Memory leak in OSD

Please provide complete information as applicable to your setup.

• Hardware Platform (Jetson / GPU): Jetson
• DeepStream Version: 7.1
• JetPack Version (valid for Jetson only): 6.1
• TensorRT Version: 10.3.0.31
• Issue Type( questions, new requirements, bugs): bugs
• How to reproduce the issue ? (This is for bugs. Including which sample app is using, the configuration files content, the command line used and other details for reproducing)
• Requirement details( This is for new requirement. Including the module name-for which plugin or for which sample application, the function description)

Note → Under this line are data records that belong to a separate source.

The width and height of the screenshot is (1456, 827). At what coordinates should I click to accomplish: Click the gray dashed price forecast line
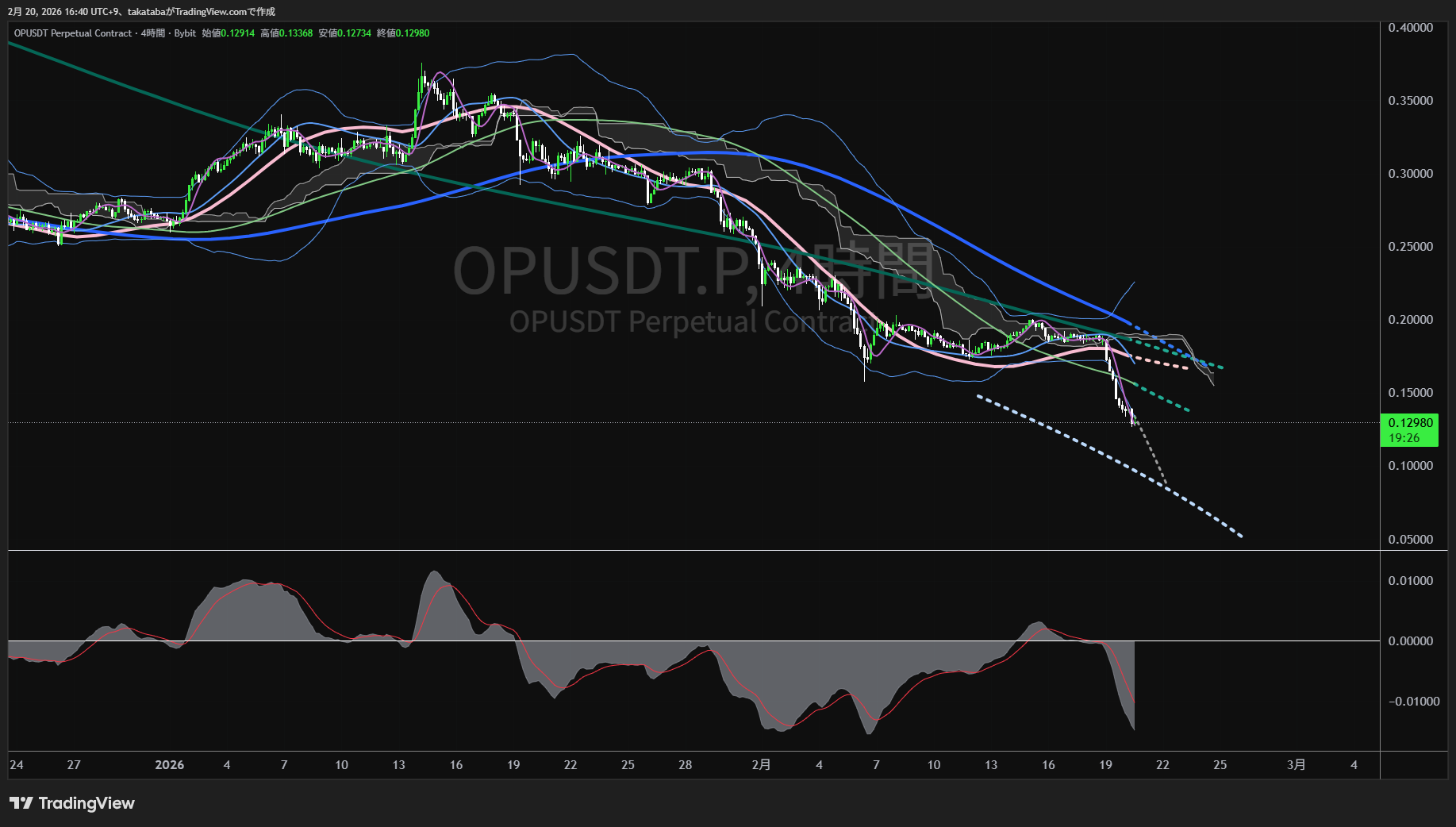[1152, 455]
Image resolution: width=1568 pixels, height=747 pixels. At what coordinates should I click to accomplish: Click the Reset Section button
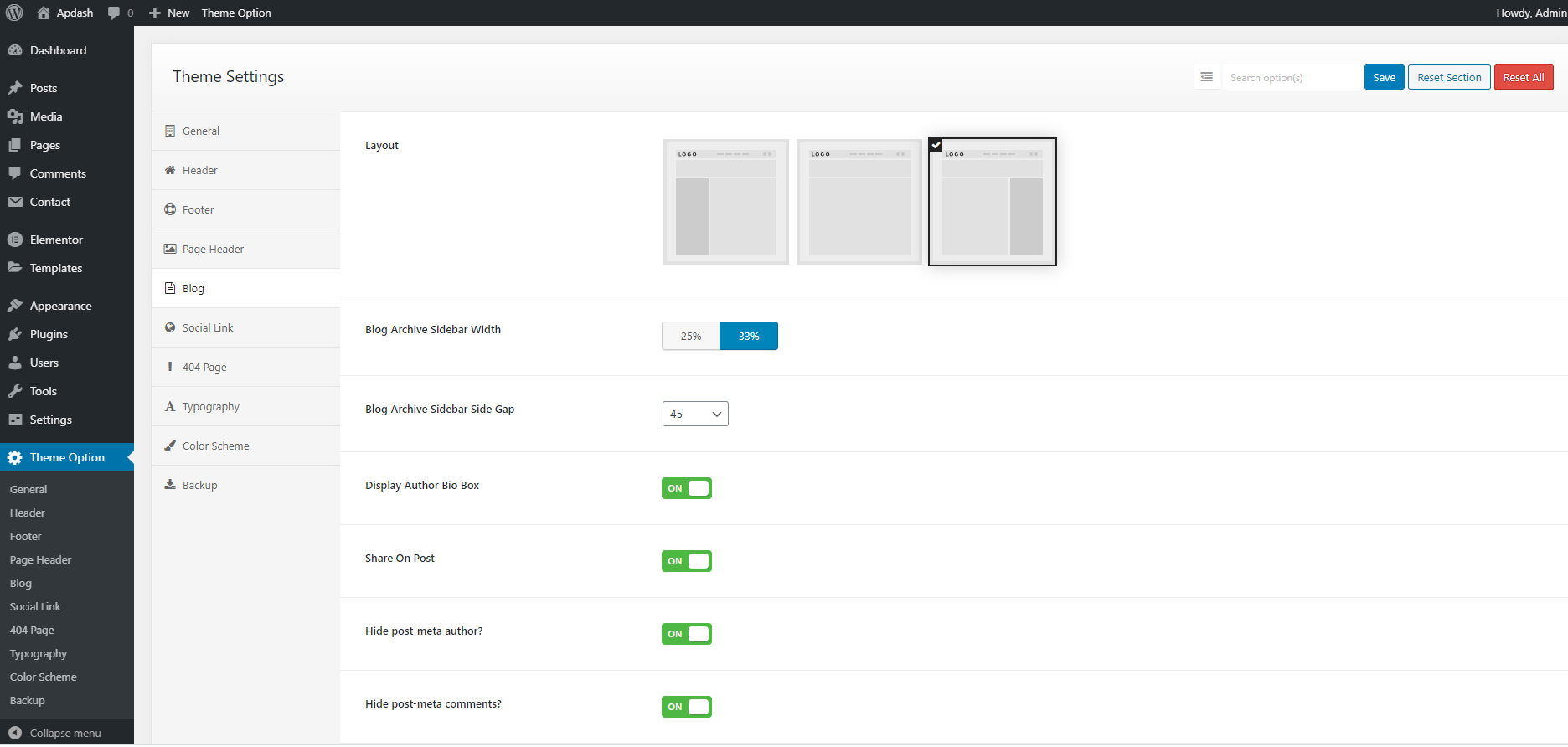tap(1448, 77)
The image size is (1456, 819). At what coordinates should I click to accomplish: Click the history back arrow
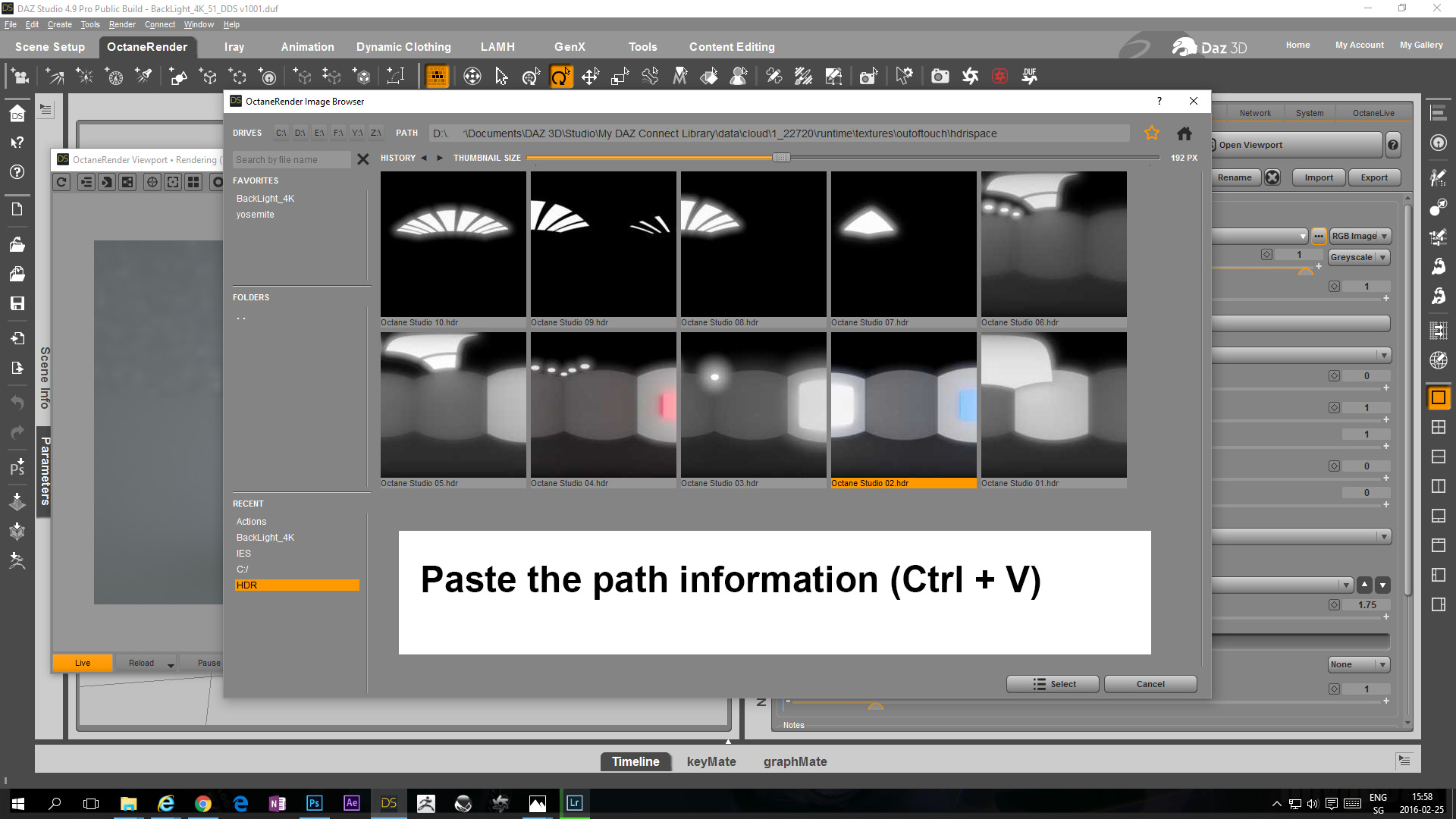424,158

When running the following pipeline, a sharp increase in RSS memory usage was observed approximately 15 hours after execution.
Memory usage has increased by 6996 KB.
Upon investigation, we found that this issue does not occur when the elements related to OSD are removed from the pipeline.
I therefore consider the cause to lie with the OSD.

I would like to know the cause and how to fix this.
What measures should be taken to fix this sharp increase in memory usage?

I run this command in the docker container.

The video streamed via RTSP is sample_1080p_h264.mp4.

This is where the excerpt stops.